[Extracted text]:
* START *

The Verdict: Lambert and his players have brought the fun factor back... now imagine adding wins into this mix
- Credit: Picture: Steve Waller
Ipswich Town drew 1-1 with Nottingham Forest in an entertaining clash at Portman Road. Andy Warren gives his take on the Blues’ current situation.
With about five minutes remaining in Saturday’s game Stuart Watson, your regular Verdict scribe, turned to me in the Portman Road press box and proclaimed ‘this is fun’.
That’s not an expression he uses lightly, particularly when it’s come to Ipswich Town matches during the 18 months we’ve been covering games together.
But fun is exactly what Ipswich Town have served up over the last week.
Paul Lambert’s Ipswich have produced an entertaining brand of football, if not good results, in the majority of their games following his appointment at the end of October. But, following the crushing loss at home to Reading a fortnight ago, things have gone up a gear.

* END *

[What the exercise asks]: Quote everything in the Ipswich Town match article from "The Verdict: Lambert" down to "the last week.", word for word.

[Dataset excerpt]:
* START *

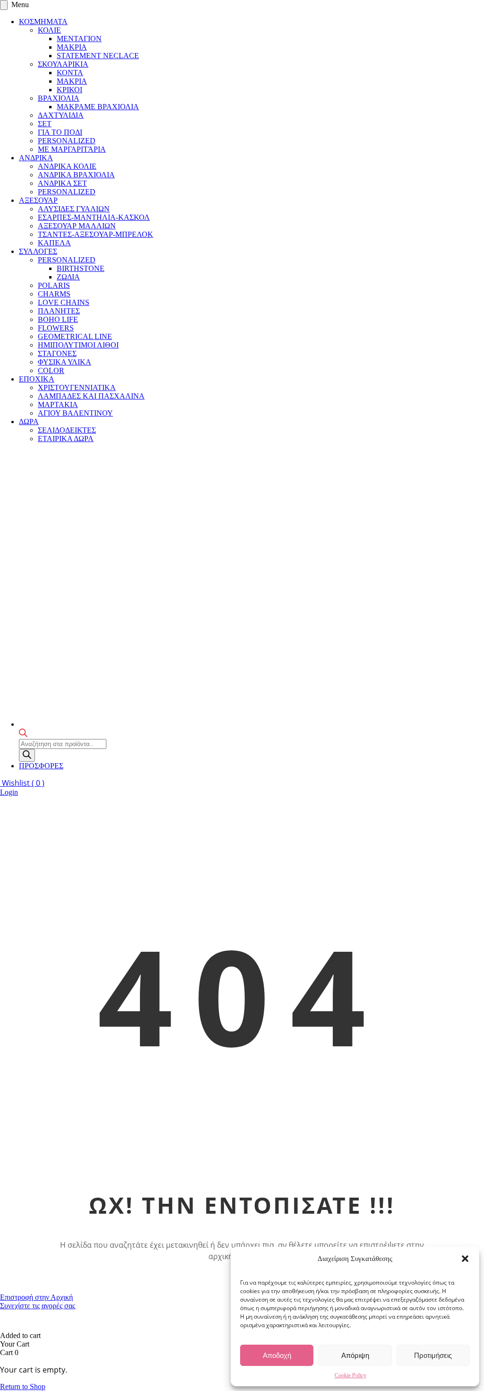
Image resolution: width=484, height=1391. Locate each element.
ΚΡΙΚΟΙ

* END *

[Task output]:
The Verdict: Lambert and his players have brought the fun factor back... now imagine adding wins into this mix
- Credit: Picture: Steve Waller
Ipswich Town drew 1-1 with Nottingham Forest in an entertaining clash at Portman Road. Andy Warren gives his take on the Blues’ current situation.
With about five minutes remaining in Saturday’s game Stuart Watson, your regular Verdict scribe, turned to me in the Portman Road press box and proclaimed ‘this is fun’.
That’s not an expression he uses lightly, particularly when it’s come to Ipswich Town matches during the 18 months we’ve been covering games together.
But fun is exactly what Ipswich Town have served up over the last week.